The Washington Post Book World

“Marvelous. . . . Haunting. . . . Olafsson has organized the book brilliantly. . . . The writing is gorgeous, filled with heavily illuminated images and beautiful visual description.”


Deseret News
(Salt Lake City)

1

The cypress rested in its shadow.

He tripped on the steps up to the main building but managed not to fall. Fuchsia blossoms met his eye as he straightened up; azaleas beyond them. He walked over to the cypress and leaned against it while he caught his breath. He was hot in his black suit in the afternoon sun. Reaching into his pocket, he took out a white handkerchief to mop his brow and pat his cheeks. Fair-weather clouds hovered on the horizon, while closer to shore gleaming ripples tossed back and forth.

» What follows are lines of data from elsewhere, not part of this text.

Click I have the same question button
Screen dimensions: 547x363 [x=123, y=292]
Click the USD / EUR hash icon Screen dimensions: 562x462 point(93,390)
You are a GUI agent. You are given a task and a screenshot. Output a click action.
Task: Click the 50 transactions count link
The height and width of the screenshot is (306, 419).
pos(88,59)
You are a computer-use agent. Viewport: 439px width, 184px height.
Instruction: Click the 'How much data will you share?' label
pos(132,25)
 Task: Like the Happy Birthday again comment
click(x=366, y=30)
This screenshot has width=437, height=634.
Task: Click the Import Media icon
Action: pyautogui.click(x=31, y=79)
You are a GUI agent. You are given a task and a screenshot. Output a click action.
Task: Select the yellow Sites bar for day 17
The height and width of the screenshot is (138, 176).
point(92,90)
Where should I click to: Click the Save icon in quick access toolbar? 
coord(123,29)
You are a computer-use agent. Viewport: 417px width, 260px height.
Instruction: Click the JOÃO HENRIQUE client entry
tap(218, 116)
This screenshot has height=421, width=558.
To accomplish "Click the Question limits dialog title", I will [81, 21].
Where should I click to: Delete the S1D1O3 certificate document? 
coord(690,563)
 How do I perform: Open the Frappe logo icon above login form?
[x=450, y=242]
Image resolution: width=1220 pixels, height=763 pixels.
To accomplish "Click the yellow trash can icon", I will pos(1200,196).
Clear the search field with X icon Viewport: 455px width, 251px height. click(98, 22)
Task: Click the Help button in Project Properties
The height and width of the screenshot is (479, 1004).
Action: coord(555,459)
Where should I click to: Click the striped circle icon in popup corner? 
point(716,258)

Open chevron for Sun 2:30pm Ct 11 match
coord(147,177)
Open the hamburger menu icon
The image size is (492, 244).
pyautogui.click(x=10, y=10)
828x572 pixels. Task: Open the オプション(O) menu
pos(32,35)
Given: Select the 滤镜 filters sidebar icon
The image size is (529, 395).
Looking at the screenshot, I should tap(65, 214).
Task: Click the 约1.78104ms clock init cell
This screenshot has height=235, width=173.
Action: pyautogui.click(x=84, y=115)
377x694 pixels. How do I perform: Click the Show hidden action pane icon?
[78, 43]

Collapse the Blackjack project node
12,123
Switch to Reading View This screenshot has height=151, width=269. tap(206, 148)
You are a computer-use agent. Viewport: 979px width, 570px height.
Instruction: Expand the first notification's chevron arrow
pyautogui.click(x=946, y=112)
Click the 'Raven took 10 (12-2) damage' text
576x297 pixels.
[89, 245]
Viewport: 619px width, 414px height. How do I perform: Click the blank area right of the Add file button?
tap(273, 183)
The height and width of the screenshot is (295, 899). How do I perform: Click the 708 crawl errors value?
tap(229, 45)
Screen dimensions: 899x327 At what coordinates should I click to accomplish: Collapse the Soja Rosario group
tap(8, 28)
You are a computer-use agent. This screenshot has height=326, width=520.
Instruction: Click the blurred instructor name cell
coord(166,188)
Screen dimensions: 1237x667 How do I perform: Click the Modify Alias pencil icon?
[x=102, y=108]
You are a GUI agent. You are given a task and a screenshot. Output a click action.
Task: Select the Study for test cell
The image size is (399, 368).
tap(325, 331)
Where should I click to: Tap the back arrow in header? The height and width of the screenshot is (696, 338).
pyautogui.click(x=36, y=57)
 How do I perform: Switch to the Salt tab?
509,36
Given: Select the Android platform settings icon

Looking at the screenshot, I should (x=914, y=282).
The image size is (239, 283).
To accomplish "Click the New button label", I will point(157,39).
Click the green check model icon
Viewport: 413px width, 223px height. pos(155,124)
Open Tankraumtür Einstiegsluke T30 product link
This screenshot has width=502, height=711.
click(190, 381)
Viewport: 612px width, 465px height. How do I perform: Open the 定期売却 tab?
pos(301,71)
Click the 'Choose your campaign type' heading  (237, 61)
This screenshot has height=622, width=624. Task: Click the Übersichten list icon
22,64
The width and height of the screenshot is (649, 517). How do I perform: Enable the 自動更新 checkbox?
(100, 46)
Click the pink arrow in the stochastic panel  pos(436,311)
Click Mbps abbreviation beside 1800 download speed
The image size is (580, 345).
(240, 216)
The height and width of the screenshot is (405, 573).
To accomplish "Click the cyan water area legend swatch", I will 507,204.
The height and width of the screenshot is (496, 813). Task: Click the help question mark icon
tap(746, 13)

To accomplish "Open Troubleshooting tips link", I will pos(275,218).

He sensed a breeze, and suddenly a sharp whistling sound passed through the trees and a bell clanged in one of the towers. Once, then silence. He noticed a hint of lavender as he put the handkerchief back in his pocket and continued on his way.

The Chief had mislaid his magnifying glass. Kristjan—or, rather, Christian Benediktsson, as he had called himself since coming to this country during the Great War, twenty years ago— had spent the morning hunting for it in the old man’s bedroom and on the balcony outside, in the gothic library next door and down in the reception room, first by the teletype machine, then on the jigsaw-puzzle and chess tables, but without success. He had paused in his search for a moment when the teletype suddenly began to hum, and hesitated before the machine, waiting for the message the Chief had been expecting.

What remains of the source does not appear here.